Originally posted by SMR
The area in green is a really nice chunk missing.

In the new video we get, they ZOOMED in so we couldnt get a clear view once again.Clever little buggers they are



What are you on about? We actually see a little more than in the leaked ones:


Perhaps you didnt LOOK at my image enough.IT IS cropped! If you cant see that, then you are very much in denial sir.The green area is following the lens conture and is plainly cropped out.
This is from the first footage we got years back.And the NEW footage is only a zoomed in version of this...so far as I can tell.It may be altered as well since it looks like the same area, but with no yellow box somehow.




Now we see this new image.Where is that little object peeking out from? Is it right after the yellow box? If so, then why is it cropped? Where is the rest of the image to see that this is a 757.All we get is a blurry Snoopy nose.

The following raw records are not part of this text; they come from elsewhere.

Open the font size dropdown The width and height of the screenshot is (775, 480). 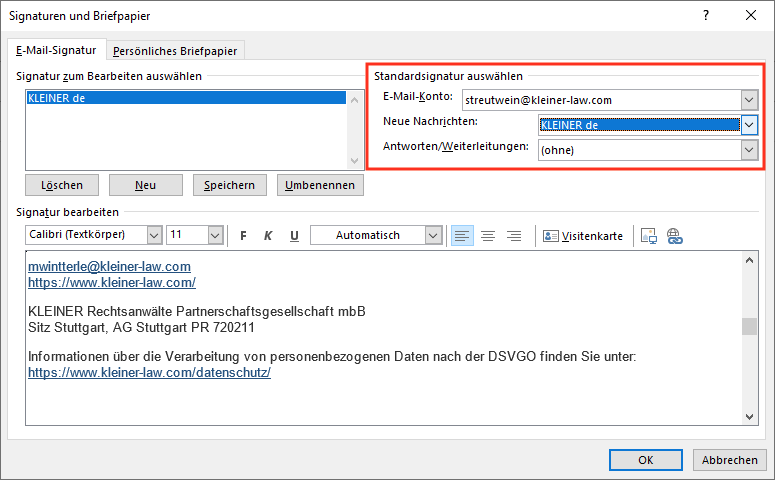[x=215, y=236]
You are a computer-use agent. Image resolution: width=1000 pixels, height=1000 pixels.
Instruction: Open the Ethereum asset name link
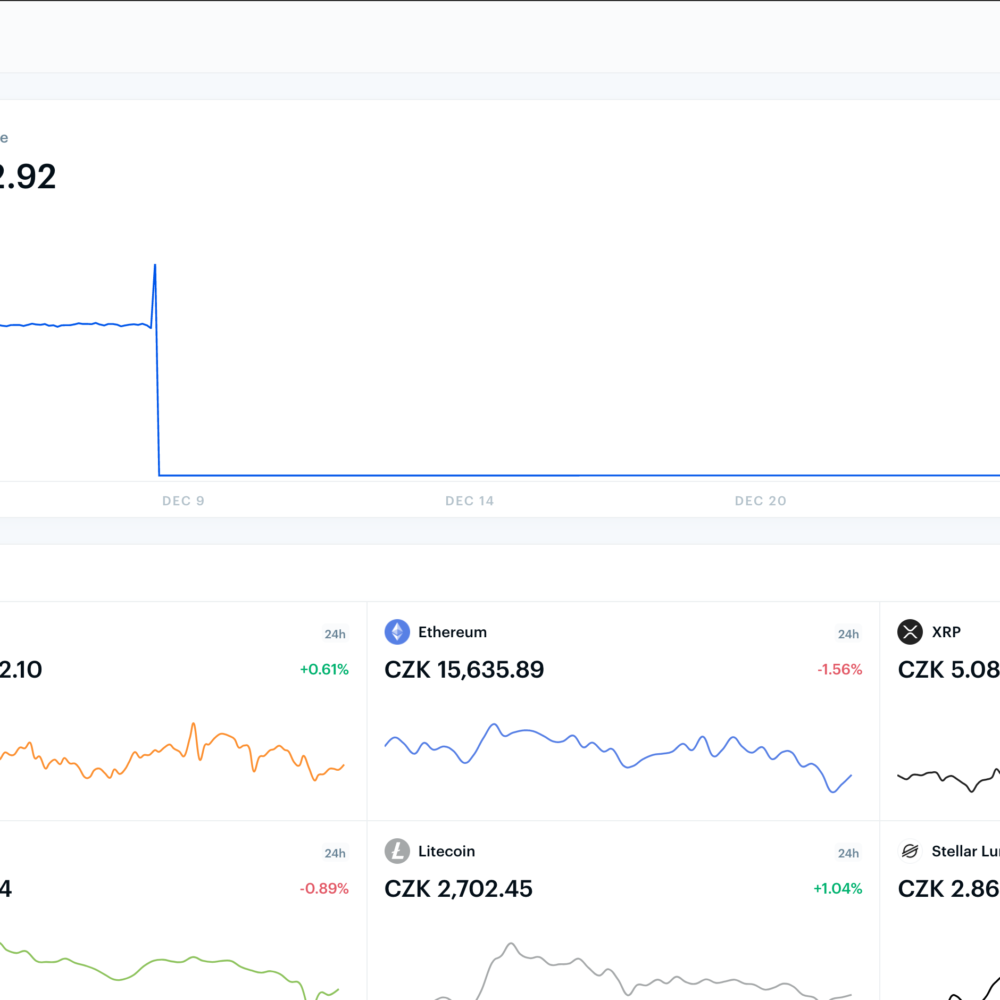click(452, 632)
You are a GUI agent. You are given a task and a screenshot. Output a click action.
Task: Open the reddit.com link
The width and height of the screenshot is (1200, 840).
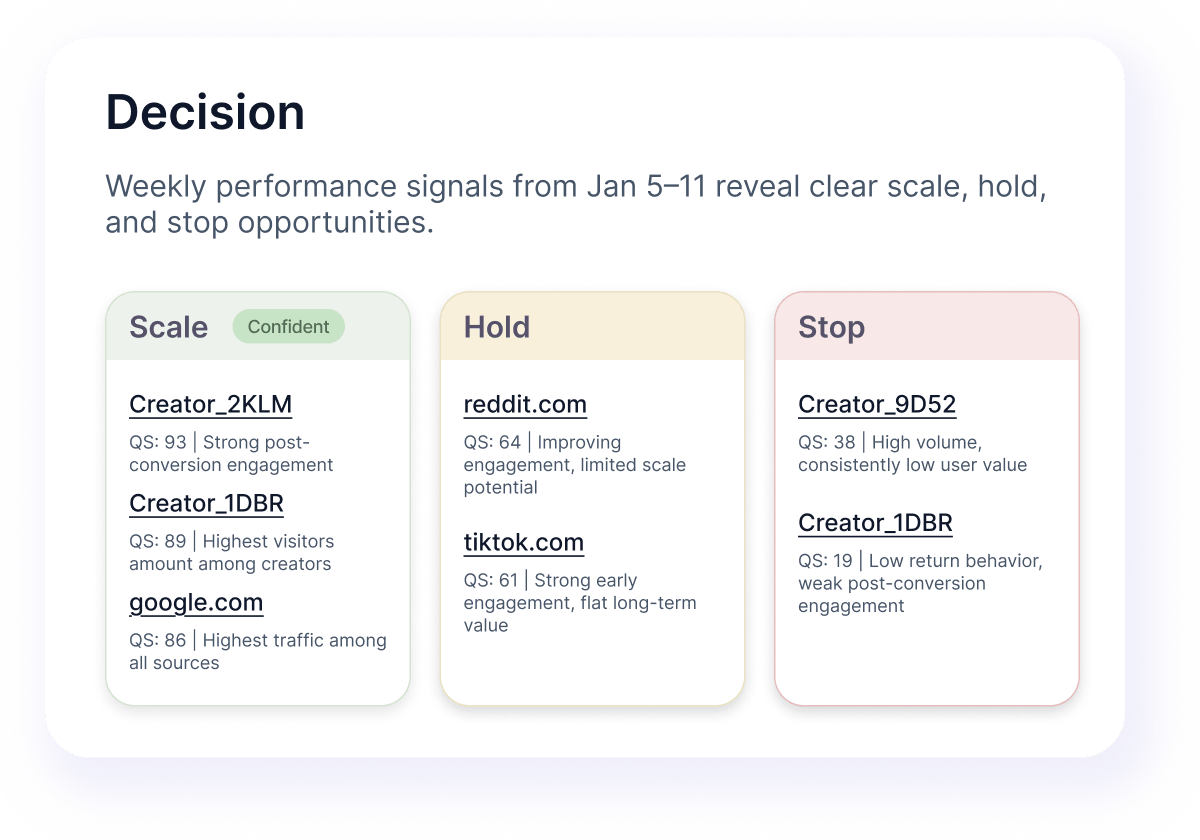[525, 405]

Here is a little animation of the zooming showing proof it is and that a large area is being left out...cropped.I scaled your image over one I had to match up the building.I then drew a reference line that lines up showing that it is zoomed in and you can see this because the yellow box is gone, yet the building reference is the same.
It is a cropped image and they could have/should have left it alone to see what is on the right so we can see what this little object really is.Instead, we get a cropped/zoomed in image with a little spec coming in.The rest of 'it' was croppped out.